West Virginia Purses Would Help Pay Comp Debt
Updated: Friday, January 28, 2005 11:53 AM
Posted: Wednesday, January 26, 2005 1:23 PM
Representatives of horsemen's groups are working in the West Virginia capital of Charleston to fend off an effort by Gov. Joe Manchin to take $5 million from purse accounts at each of the state's four racetracks to help pay off a $3-billion debt in the state workers' compensation program.
Manchin called legislators in for a special session to act on legislation related to the "the financing and funding of the long-term liability debt of the Workers' Compensation Commission," the Charleston Daily Mail
reported. Manchin has suggested $20 million come from video lottery proceeds.
West Virginia has two Thoroughbred tracks, Charles Town Races & Slots and Mountaineer Race Track and Gaming Resort, and two Greyhound tracks, Tri-State Racetrack and Entertainment Center and Wheeling Island Gaming. They all have video lottery terminals.
In West Virginia, VLTs were legalized through votes in the state legislature and the counties in which the tracks are located, not through a constitutional amendment.
Officials with the Charles Town Horsemen's Benevolent and Protective Association and Mountaineer HBPA told The Blood-Horse
they are working together to lobby against the purse reduction. Along with the $20 million, Manchin has proposed that $45 million come out of the fund for excess VLT revenue. That money is used for infrastructure improvements in the state, according to reports.
Currently, there is no public plan to ask the racetracks to contribute a portion of their VLT revenue. Horsemen have suggested the state allow casino-style table games at the tracks to generate more revenue that could be used to help pay down the workers' compensation debt.
On Jan. 26, a top official in the West Virginia coal industry withdrew his support for the workers' comp proposal.

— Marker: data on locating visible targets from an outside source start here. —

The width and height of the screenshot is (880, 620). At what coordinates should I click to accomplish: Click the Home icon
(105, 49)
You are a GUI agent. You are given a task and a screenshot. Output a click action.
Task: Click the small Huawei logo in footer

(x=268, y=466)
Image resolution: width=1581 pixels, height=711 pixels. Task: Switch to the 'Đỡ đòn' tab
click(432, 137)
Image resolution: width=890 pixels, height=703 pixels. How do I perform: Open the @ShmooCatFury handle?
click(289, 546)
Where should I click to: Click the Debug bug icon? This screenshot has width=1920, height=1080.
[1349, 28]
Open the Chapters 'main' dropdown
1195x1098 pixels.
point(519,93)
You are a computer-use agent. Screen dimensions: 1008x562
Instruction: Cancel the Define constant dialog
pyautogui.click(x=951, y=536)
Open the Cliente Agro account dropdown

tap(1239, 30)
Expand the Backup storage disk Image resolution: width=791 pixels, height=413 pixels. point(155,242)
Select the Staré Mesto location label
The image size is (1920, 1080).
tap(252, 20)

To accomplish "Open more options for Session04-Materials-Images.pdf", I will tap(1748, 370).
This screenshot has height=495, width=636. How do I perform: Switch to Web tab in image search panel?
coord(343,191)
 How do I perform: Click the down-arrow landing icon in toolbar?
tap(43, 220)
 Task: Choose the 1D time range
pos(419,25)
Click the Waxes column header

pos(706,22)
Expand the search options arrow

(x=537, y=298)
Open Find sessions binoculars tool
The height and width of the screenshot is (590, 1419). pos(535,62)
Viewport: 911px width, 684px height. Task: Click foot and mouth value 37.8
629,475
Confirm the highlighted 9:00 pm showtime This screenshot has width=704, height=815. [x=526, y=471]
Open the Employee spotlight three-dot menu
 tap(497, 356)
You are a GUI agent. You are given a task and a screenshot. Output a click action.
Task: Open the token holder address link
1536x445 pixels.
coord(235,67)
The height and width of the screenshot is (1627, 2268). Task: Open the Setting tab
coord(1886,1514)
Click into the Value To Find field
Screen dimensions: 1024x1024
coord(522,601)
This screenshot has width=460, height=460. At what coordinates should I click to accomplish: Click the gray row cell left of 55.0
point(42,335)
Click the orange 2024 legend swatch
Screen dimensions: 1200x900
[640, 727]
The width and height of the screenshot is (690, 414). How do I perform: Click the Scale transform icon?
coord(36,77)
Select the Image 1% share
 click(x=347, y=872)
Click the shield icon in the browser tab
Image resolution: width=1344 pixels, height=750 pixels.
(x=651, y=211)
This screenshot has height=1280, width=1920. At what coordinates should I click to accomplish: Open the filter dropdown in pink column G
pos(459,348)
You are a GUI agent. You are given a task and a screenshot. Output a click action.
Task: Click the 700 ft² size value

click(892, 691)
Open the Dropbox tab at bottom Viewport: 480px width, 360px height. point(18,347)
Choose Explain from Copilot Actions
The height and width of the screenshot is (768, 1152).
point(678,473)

The coal industry would contribute about $90 million a year under Manchin's plan.
Though purses at Charles Town and Mountaineer have increased dramatically since the late 1990s--the 2003 daily averages were $140,000 and $175,000, respectively--the tracks didn't make the top 10 in daily average purses for the year. They were toward the bottom of the top 10 in total purses for the year.
Dog racing purses are calculated in a different fashion, but the two West Virginia tracks are believed to be among the top in the nation in purses paid.